2nd Aug 2014: Documentaries of Anand Patwardhan


THAMIZH  STUDIO & KONANGAL
Documentaries of Anand Patwardhan 
2nd Aug; 5.45pm; Perks Mini theater

Anand Patwardan is the recipient of Thamizh Studio‘s 2014 Lenin Award  which will be presented to him on 15 th August 2014 at Chennai.


1. A Narmada Diary
(1995, Colour, 57 mins)

The Sardar Sarover Dam in western India, lynch-pin of a mammoth development project on the river Narmada’s banks, has been criticized as uneconomical and unjust. It will benefit urban India at a cost borne by the rural poor. When completed, the dam will drown 37,000 hectares of fertile land, displace over 200,000 adivasis – the area’s indigenous people -, and cost up to 400 billion rupees. Ecological, cultural, and human costs – as often is the case with “mega” projects – have never been estimated. A NARMADA DIARY introduces the Narmada Bachao Andolan (the Save Narmada Movement) which has spearheaded the agitation against the dam. As government resettlement programs prove inadequate, the Narmada Bachao Andolan has emerged as one of the most dynamic struggles in India today.

With non-violent protests and a  determination to drown rather than to leave their homes and land, the people of the Narmada valley have become symbols of a global struggle against unjust development.

But the dam building continues. If it’s height is not checked, the entire adivasi region of the Narmada will drown. In the name of progress, a relatively self-sufficient, egalitarian and environmentally sound economy and culture will be destroyed and a proud people reduced to the status of refugees and slum dwellers.

2. Fishing: In the Sea of Greed
(1998, 42 minutes)

Traditional fishing communities around the world are under threat of mass displacement by the industrial fishing practices of gigantic factory ships. Private capital, with the aid of international lending agencies, have embarked on a mindless offensive to catch fish in quantities unheard of until now.

This frightening abuse of the seas has been actively promoted by governments in the developing world, as territorial waters are handed over to transnational corporations to meet debt obligations. Further, agencies like the World Bank have promoted aquaculture prawn farming as a foreign currency earner in the Third World.

The primary victims are poverty-stricken rice growers and fishing communities. Salination of ground water causes a scarcity of fresh drinking water as waste from prawn farms are emptied into nearby rivers and other fresh water bodies. Within years, large stretches of land are abandoned as unfit for agriculture.

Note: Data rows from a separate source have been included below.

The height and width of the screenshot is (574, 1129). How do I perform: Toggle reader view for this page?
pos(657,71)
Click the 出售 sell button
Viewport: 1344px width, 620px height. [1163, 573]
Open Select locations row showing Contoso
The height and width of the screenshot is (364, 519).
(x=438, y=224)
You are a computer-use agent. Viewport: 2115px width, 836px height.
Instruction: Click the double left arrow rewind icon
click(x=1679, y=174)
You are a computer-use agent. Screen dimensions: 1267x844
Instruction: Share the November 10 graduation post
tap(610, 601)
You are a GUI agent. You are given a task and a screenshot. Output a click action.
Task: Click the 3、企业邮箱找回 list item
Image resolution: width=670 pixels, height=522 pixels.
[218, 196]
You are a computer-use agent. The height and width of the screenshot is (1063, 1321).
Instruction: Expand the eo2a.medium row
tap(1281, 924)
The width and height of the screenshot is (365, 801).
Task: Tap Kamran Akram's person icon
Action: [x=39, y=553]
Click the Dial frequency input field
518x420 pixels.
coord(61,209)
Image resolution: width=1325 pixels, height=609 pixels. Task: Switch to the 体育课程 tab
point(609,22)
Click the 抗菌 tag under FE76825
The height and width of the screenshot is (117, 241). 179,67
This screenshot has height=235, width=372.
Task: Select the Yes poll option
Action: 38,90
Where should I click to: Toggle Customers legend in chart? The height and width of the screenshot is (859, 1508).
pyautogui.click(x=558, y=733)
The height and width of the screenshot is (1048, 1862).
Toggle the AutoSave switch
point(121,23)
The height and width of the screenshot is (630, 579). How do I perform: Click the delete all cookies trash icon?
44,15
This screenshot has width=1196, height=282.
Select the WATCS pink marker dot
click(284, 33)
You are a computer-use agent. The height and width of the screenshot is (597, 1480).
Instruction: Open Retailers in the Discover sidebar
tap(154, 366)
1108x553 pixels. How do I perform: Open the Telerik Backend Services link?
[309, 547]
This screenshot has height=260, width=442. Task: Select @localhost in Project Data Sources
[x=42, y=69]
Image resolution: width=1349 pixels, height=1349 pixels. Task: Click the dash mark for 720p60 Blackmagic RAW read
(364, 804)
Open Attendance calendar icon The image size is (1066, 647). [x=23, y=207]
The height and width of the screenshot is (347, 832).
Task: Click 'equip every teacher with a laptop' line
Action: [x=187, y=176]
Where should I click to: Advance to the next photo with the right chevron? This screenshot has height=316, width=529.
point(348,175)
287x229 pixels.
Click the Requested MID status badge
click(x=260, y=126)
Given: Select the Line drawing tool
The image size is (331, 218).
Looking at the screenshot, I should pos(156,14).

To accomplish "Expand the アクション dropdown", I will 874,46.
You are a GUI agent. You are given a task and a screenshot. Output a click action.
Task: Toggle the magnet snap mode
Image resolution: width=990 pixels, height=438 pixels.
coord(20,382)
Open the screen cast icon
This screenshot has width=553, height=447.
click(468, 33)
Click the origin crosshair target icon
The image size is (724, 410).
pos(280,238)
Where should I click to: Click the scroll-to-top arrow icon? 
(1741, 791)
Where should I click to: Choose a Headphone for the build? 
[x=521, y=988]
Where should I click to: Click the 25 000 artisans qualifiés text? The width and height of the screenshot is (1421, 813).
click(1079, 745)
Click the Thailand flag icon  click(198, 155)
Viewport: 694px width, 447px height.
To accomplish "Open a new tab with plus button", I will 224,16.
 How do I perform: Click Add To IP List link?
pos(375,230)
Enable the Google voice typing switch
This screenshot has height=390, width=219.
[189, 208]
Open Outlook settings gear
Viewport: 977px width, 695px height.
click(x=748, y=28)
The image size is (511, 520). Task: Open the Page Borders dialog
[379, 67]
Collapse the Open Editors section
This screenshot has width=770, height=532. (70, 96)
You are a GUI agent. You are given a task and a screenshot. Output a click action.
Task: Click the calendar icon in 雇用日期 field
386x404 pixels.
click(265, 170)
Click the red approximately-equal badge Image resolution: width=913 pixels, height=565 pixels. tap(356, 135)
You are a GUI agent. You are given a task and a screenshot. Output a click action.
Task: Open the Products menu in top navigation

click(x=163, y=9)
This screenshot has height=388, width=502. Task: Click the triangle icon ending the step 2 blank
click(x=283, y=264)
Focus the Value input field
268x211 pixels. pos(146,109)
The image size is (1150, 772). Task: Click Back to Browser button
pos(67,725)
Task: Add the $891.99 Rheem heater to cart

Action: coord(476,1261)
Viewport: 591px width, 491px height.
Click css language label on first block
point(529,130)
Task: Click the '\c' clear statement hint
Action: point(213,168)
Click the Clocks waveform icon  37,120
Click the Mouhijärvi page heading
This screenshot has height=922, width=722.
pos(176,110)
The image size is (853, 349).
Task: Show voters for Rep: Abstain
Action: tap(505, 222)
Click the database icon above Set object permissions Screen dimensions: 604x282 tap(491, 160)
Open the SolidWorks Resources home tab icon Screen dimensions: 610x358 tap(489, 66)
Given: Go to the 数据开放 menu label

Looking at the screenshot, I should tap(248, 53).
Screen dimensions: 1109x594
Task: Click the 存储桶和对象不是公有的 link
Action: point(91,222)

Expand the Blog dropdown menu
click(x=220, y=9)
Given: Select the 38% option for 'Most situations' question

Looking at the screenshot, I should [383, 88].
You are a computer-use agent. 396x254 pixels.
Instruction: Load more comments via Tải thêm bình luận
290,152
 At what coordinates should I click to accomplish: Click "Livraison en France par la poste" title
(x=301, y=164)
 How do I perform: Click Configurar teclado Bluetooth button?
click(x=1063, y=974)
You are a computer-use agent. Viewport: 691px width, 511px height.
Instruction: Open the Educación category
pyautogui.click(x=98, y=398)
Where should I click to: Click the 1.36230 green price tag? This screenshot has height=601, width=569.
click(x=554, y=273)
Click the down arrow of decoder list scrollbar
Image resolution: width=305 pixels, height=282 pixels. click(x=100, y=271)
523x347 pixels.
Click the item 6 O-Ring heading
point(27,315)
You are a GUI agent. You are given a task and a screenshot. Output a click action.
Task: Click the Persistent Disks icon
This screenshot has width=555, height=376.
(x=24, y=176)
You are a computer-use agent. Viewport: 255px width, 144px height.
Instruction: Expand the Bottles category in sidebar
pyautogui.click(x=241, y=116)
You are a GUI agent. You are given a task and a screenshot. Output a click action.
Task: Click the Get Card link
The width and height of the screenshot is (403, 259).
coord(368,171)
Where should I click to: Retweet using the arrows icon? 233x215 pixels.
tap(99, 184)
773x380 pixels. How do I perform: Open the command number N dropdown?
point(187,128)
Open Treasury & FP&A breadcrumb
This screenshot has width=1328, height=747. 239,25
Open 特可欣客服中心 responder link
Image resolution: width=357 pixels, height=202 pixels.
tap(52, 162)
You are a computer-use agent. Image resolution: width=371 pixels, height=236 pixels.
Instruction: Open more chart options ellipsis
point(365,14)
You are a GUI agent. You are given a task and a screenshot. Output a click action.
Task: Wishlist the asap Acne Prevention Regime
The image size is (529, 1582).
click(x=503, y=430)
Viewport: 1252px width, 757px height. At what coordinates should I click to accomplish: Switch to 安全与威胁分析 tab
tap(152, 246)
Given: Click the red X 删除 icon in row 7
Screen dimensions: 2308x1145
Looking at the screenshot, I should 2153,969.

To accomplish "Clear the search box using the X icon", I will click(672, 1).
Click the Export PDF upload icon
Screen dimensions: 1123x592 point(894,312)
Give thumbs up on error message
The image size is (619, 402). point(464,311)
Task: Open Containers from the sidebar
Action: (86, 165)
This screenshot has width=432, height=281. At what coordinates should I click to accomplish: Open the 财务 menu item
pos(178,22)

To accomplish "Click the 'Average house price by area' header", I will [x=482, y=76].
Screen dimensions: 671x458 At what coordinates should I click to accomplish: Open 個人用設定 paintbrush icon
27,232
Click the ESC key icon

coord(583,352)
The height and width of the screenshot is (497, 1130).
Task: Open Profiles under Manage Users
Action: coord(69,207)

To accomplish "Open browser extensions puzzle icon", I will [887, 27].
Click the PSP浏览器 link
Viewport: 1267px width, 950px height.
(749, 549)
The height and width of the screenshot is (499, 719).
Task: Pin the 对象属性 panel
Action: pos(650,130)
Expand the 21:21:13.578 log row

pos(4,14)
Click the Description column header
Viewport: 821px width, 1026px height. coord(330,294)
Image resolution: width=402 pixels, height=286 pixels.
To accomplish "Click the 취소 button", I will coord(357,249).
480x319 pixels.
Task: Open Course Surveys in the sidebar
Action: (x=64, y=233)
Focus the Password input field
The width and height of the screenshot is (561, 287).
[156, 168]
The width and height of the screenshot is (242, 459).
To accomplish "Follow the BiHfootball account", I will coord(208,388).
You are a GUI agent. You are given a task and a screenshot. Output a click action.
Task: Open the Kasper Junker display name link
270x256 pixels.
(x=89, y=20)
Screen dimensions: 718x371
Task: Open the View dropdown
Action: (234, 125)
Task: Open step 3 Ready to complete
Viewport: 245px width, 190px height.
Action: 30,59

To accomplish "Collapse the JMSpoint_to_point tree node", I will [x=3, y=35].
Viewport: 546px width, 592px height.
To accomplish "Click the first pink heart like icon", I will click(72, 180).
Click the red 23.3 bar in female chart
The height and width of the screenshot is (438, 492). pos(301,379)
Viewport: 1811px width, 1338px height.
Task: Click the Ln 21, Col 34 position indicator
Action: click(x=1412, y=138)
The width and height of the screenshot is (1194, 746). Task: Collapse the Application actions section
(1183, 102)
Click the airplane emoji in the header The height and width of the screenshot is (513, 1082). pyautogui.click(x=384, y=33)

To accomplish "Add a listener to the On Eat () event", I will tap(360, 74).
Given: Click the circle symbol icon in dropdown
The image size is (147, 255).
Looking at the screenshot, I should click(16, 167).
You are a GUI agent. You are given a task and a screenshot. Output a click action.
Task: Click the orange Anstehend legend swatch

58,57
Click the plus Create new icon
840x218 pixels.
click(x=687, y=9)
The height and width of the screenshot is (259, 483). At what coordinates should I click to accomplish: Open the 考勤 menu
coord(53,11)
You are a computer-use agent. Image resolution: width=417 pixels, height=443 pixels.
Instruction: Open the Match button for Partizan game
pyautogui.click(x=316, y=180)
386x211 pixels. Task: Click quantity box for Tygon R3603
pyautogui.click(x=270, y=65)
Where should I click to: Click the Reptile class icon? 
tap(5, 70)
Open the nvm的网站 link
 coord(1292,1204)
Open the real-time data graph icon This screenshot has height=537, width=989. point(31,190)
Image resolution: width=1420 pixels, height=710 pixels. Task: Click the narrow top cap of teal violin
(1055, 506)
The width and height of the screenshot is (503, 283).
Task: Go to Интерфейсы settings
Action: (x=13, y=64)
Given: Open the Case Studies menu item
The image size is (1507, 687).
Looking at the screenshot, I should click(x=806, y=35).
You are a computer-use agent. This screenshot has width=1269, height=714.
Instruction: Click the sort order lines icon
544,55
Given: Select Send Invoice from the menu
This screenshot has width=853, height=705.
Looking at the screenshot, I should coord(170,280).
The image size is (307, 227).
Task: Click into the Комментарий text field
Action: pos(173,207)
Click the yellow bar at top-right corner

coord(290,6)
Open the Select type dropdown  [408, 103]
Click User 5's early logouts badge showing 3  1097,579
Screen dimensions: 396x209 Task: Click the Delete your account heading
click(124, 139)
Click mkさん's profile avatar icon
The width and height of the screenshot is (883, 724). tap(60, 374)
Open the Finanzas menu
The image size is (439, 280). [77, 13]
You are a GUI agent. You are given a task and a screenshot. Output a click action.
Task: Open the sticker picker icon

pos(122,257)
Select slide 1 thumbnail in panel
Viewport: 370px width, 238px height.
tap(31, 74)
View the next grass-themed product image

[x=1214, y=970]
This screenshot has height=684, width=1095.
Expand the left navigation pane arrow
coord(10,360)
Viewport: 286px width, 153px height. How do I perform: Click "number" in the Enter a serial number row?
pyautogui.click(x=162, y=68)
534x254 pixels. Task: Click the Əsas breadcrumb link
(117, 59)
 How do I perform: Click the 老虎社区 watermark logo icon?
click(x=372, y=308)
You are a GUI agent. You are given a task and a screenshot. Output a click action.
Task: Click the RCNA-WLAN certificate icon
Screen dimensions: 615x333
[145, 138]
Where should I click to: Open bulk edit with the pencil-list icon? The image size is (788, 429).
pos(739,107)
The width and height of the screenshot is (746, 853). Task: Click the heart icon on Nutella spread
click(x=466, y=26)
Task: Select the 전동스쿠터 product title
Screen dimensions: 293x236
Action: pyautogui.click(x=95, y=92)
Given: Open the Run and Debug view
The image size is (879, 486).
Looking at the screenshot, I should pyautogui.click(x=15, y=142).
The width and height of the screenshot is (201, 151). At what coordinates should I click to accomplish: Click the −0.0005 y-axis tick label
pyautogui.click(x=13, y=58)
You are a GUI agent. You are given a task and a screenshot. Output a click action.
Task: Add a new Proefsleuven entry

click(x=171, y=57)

Fishing in the Sea of Greed documents the response of one fishing community in India to the “rape and run” industries that have begun to dominate their livelihood and decimate their environment. Under the leadership of the National Fishworkers Forum and the World Forum of Fishworkers and Fish Harvesters, workers are fighting not only for their jobs, but for the survival of the world’s coastal communities and ecosystems.

Anand Patwardhan

Anand Patwardhan has been making political documentaries for nearly three decades pursuing diverse and controversial issues that are at the crux of social and political life in India. Many of his films were at one time or another banned by state television channels in India and became the subject of litigation by Patwardhan who successfully challenged the censorship rulings in court.

Patwardhan received a B.A. in English Literature from Bombay University in 1970, won a scholarship to get another B.A. in Sociology from Brandeis University in 1972 and earned a Master’s degree in Communications from McGill University in 1982. Patwardhan has been an activist ever since he was a student — having participated in the anti-Vietnam War movement; being a volunteer in Caesar Chavez’s United Farm Worker’s Union; working in Kishore Bharati, a rural development and education project in central India; and participating in the Bihar anti-corruption movement in 1974-75 and in the civil liberties and democratic rights movement during and after the 1975-77 Emergency. Since then he has been active in movements for housing rights of the urban poor, for communal harmony and participated in movements against unjust, unsustainable development, miltarism and nuclear nationalism.